TASK TO CARRY OUT — Starting at the line that holds "Click the search magnifier icon", quote every line through the end of the records, both boundary lines included. Omit the pictures.

==*==

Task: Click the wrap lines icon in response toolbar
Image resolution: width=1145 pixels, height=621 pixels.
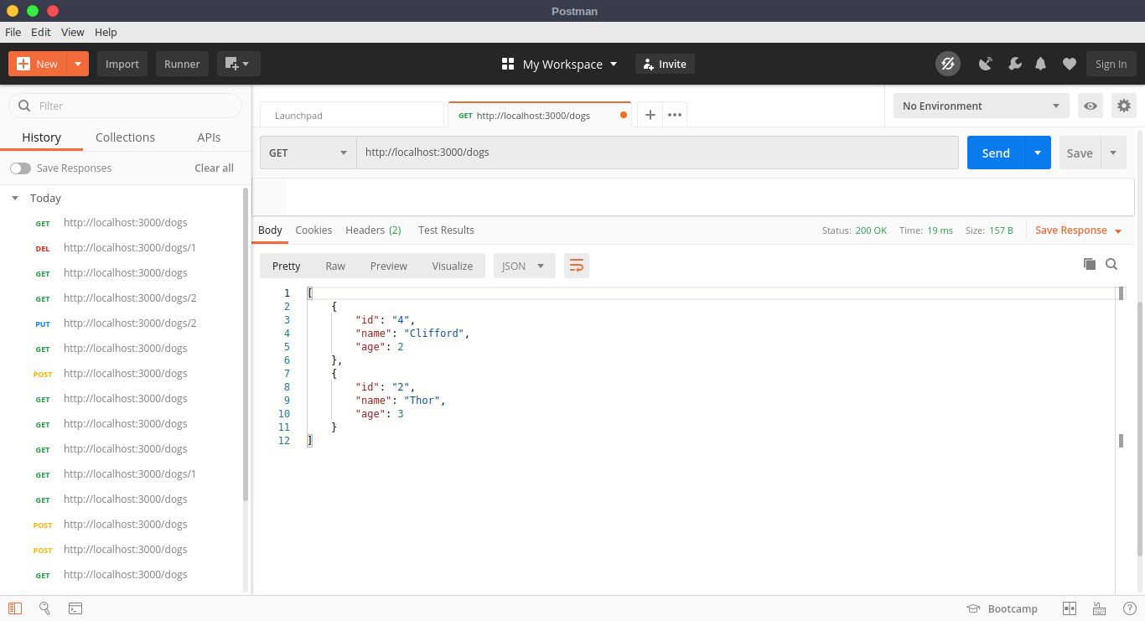Action: coord(576,266)
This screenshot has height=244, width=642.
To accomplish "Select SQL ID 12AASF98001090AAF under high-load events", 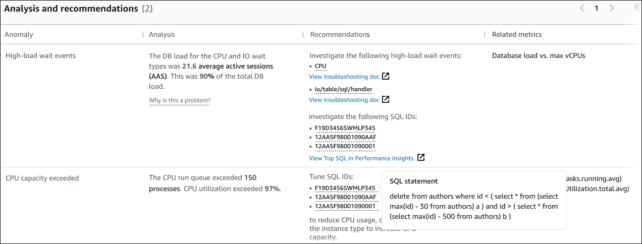I will click(345, 137).
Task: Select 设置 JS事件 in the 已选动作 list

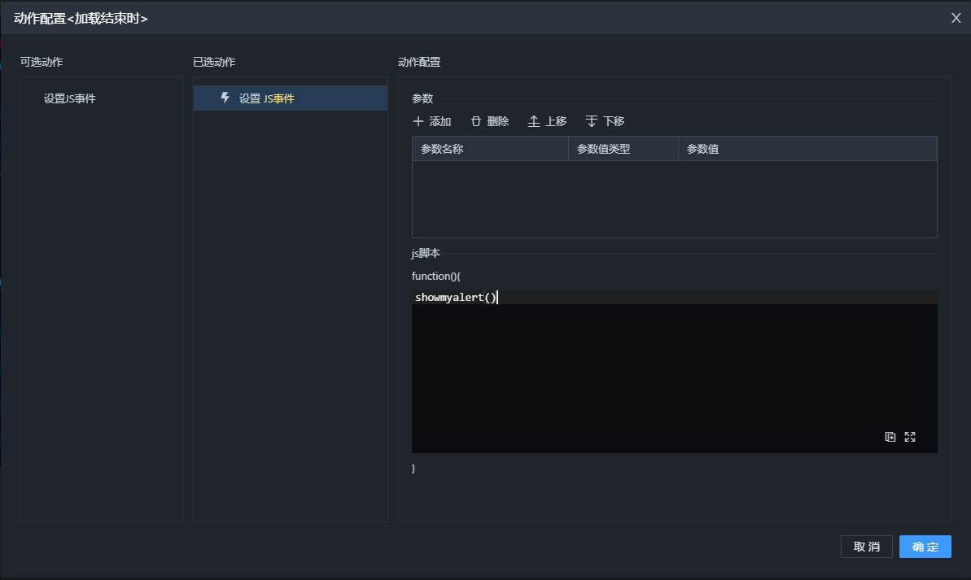Action: [266, 98]
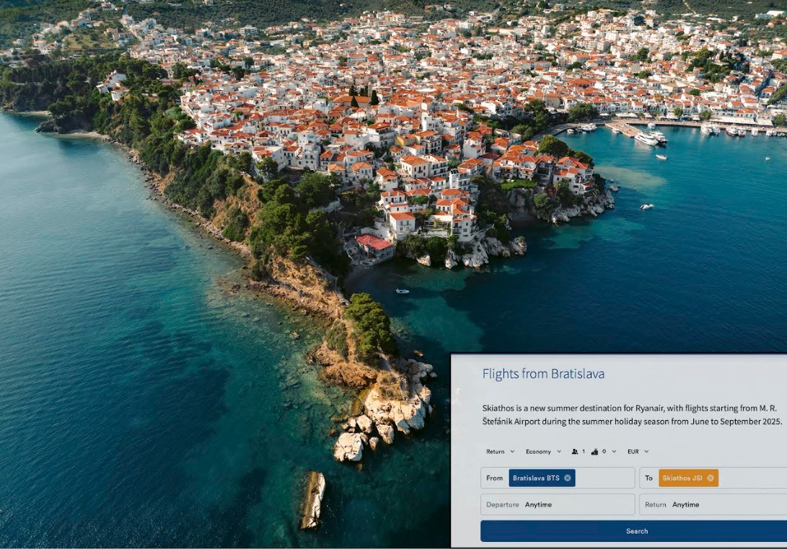Expand the chevron beside the bags count

tap(614, 452)
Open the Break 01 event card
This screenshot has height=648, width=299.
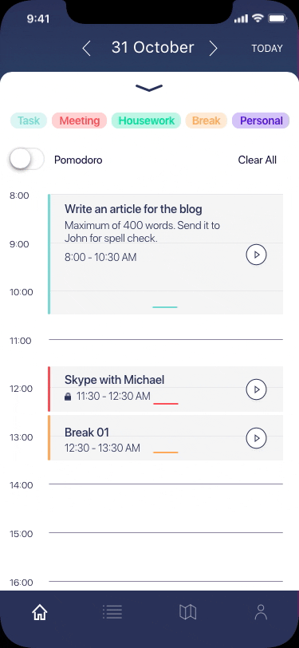[x=166, y=437]
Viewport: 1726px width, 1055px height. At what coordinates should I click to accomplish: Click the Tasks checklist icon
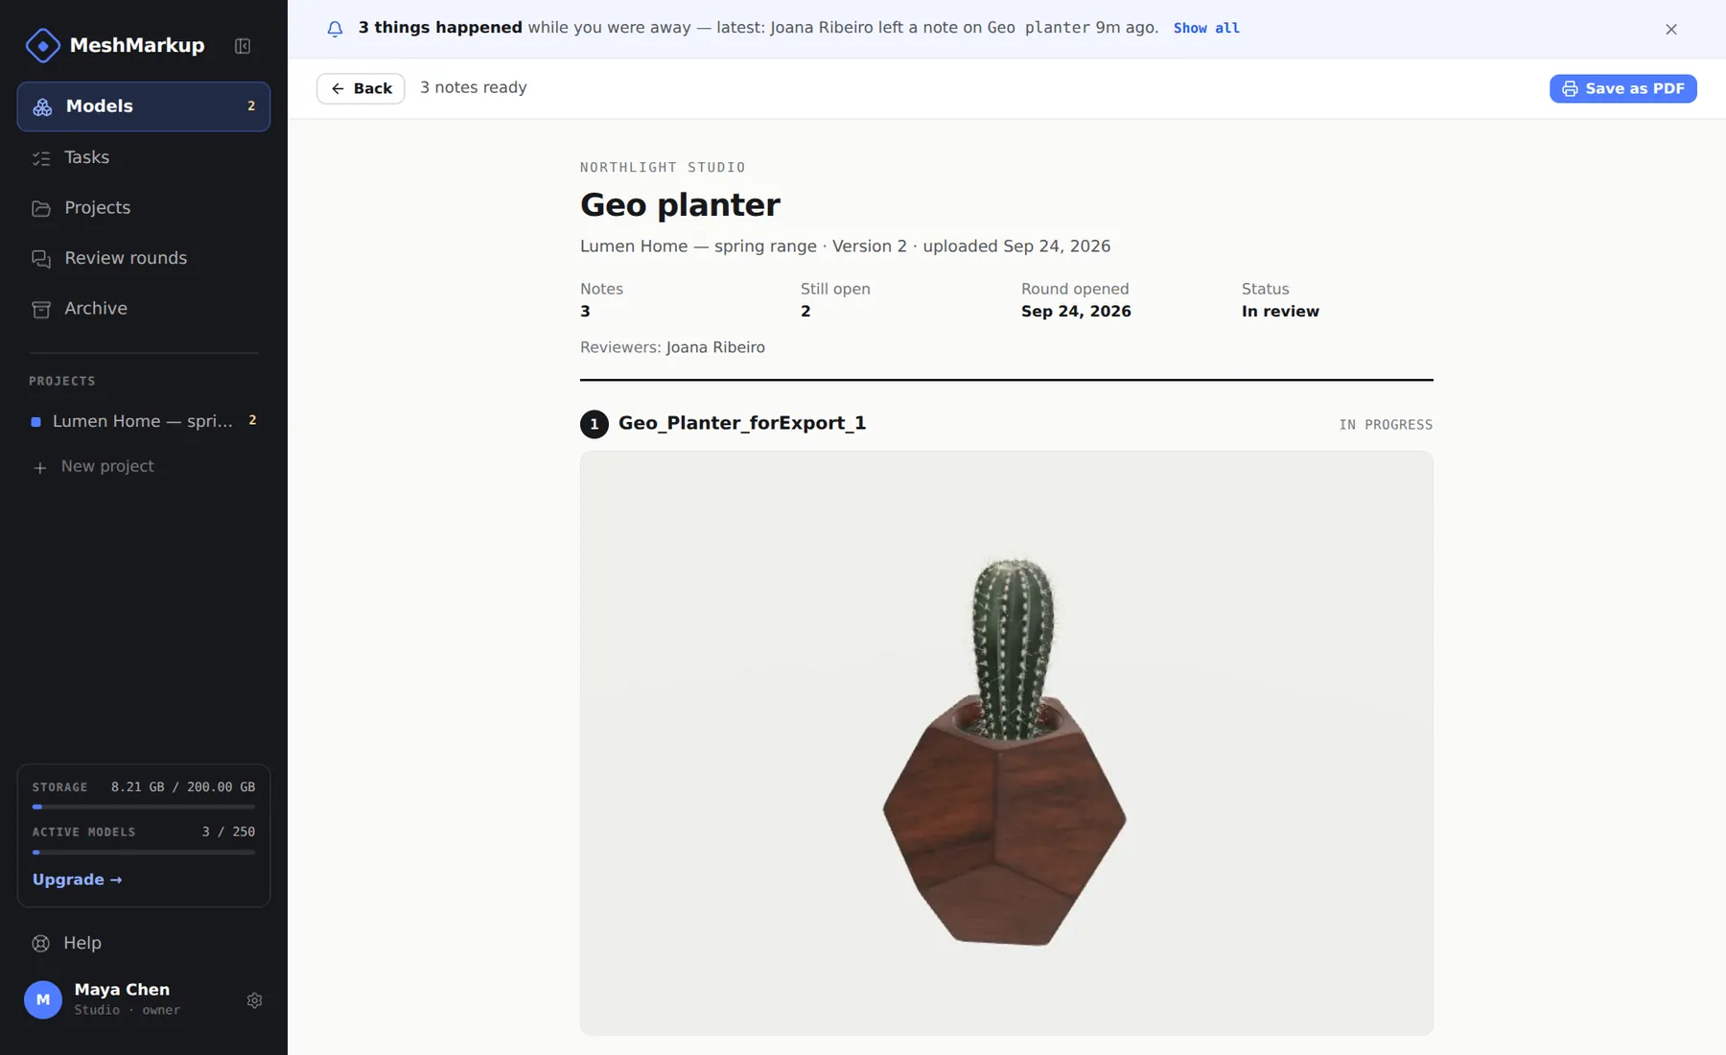[x=41, y=157]
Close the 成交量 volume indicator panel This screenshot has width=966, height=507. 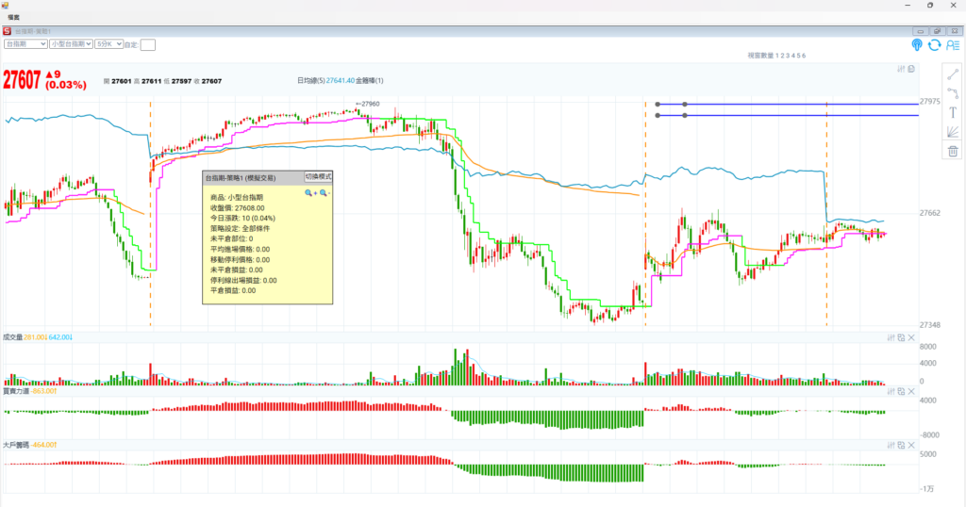[911, 336]
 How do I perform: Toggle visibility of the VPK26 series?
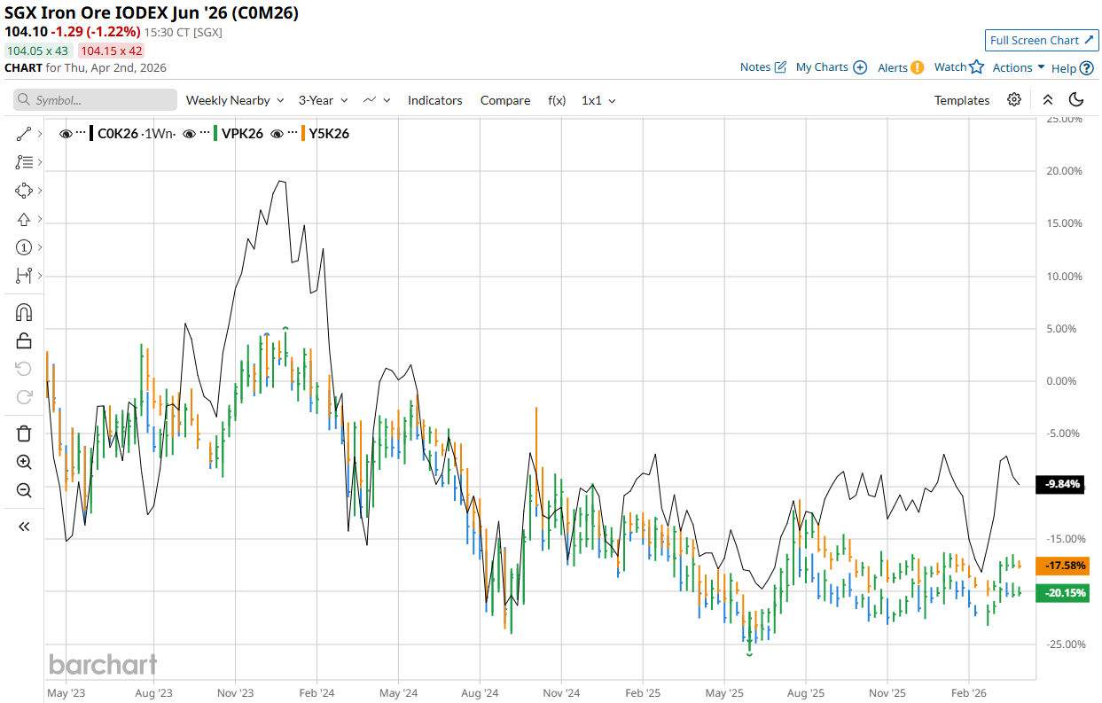190,134
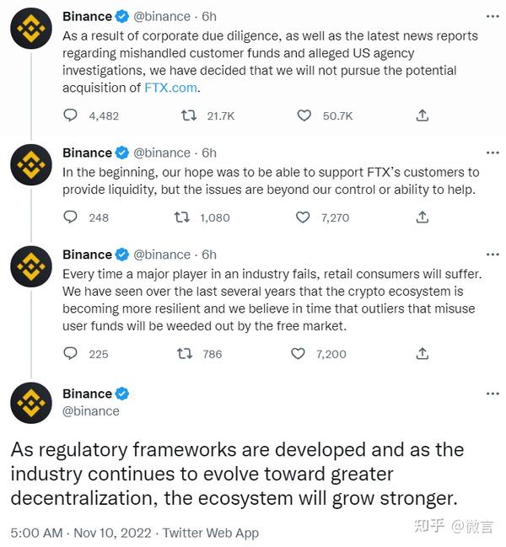Image resolution: width=506 pixels, height=547 pixels.
Task: Like the tweet with 7,270 likes
Action: pyautogui.click(x=304, y=217)
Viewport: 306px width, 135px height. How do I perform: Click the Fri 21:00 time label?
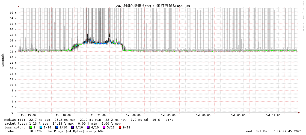coord(98,115)
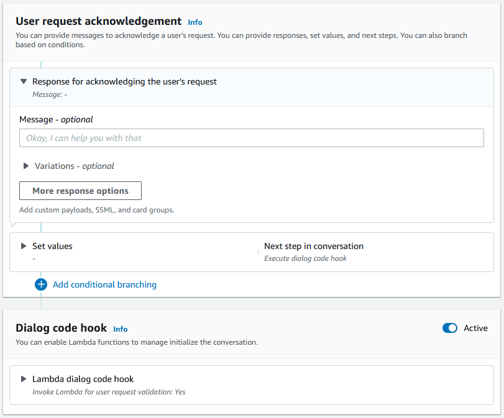Screen dimensions: 504x418
Task: Open More response options
Action: pyautogui.click(x=80, y=191)
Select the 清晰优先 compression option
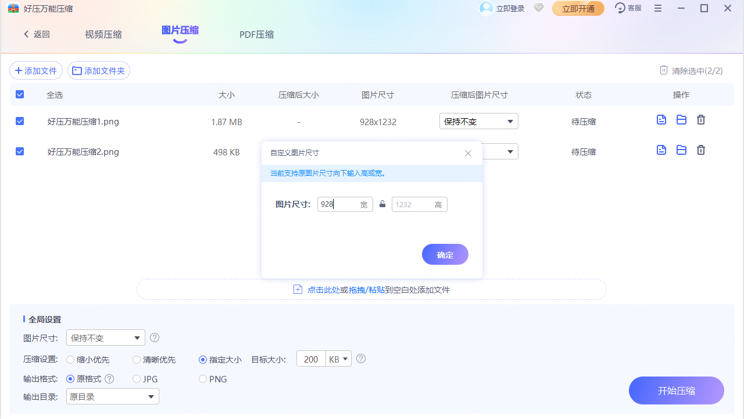The height and width of the screenshot is (419, 744). [136, 359]
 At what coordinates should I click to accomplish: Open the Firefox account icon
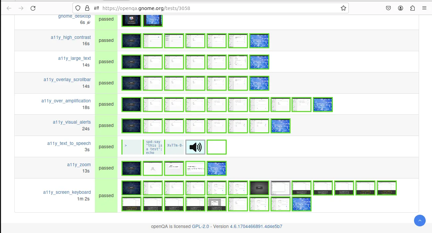(x=400, y=8)
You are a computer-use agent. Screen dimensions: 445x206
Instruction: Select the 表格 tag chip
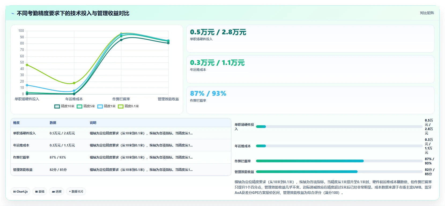pos(40,192)
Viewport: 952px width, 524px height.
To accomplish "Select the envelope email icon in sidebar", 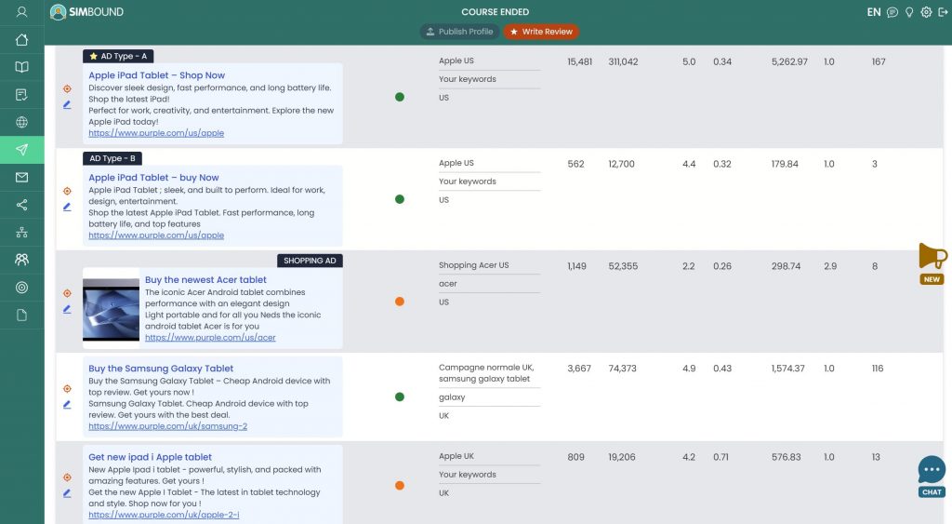I will (21, 178).
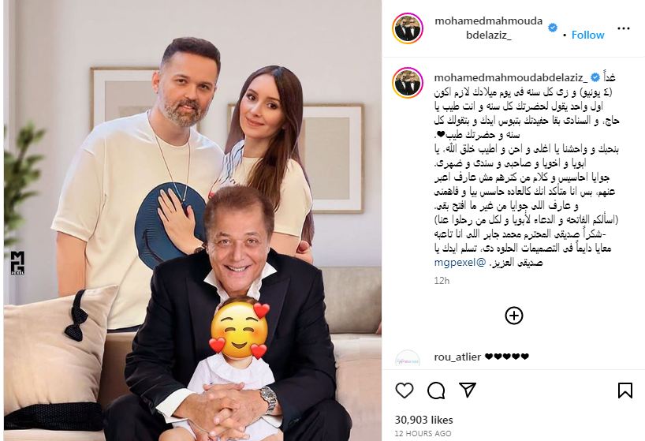Image resolution: width=645 pixels, height=441 pixels.
Task: Open the header profile picture avatar
Action: (x=408, y=28)
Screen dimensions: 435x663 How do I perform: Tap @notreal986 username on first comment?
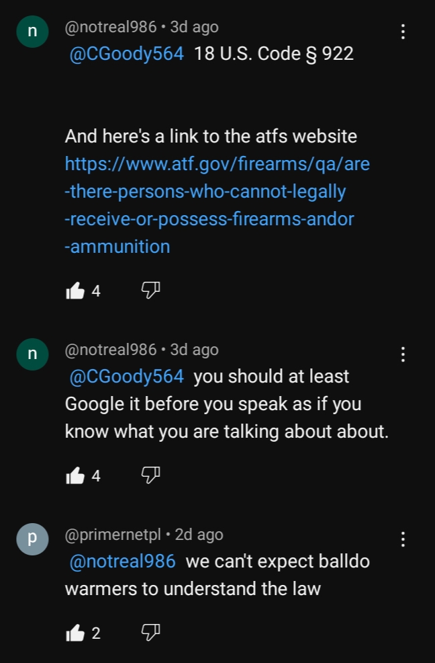(x=111, y=27)
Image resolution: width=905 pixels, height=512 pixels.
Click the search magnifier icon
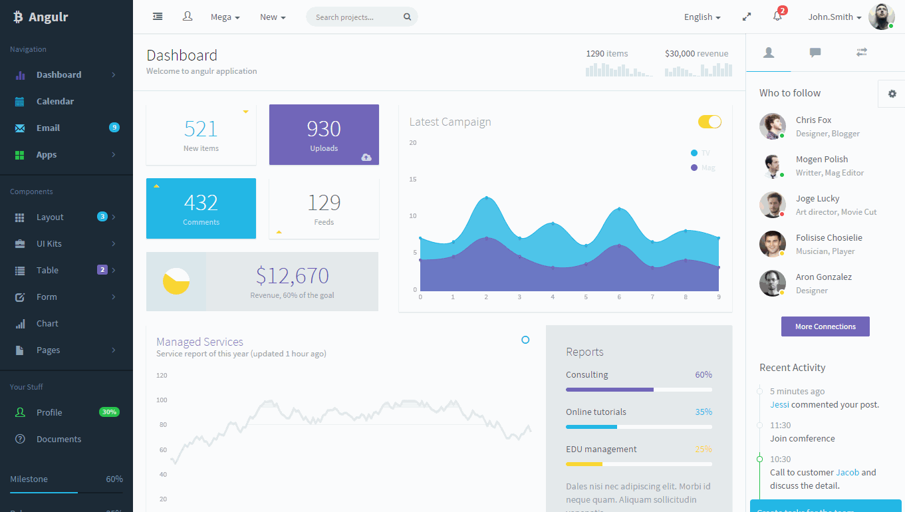tap(407, 17)
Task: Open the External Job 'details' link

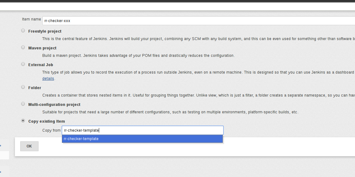Action: pos(48,79)
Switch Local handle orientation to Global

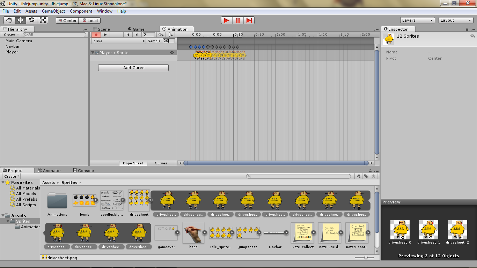click(89, 20)
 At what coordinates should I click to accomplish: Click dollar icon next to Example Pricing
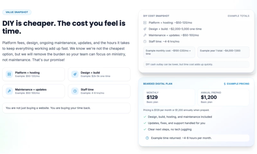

==*==

SOLUTION TO THIS EXERCISE —
Click the search magnifier icon
tap(407, 17)
Task: Open the External Job 'details' link

Action: pos(48,79)
Switch Local handle orientation to Global

click(89, 20)
 At what coordinates should I click to accomplish: Click dollar icon next to Example Pricing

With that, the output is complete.